Objective - Copy out every line of the rows below verbatim, leaving nothing out.

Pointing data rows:
++++++++
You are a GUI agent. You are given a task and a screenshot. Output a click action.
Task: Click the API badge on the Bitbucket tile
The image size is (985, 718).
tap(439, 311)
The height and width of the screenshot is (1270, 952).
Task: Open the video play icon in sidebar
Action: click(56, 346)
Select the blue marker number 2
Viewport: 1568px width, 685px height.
++++++++
Exercise solution -
You are a GUI agent. You are given a task and a screenshot. Output a click action.
Task: Click the API badge on the Bitbucket tile
The image size is (985, 718).
tap(439, 311)
The height and width of the screenshot is (1270, 952).
Task: Open the video play icon in sidebar
Action: click(56, 346)
Select the blue marker number 2
Viewport: 1568px width, 685px height.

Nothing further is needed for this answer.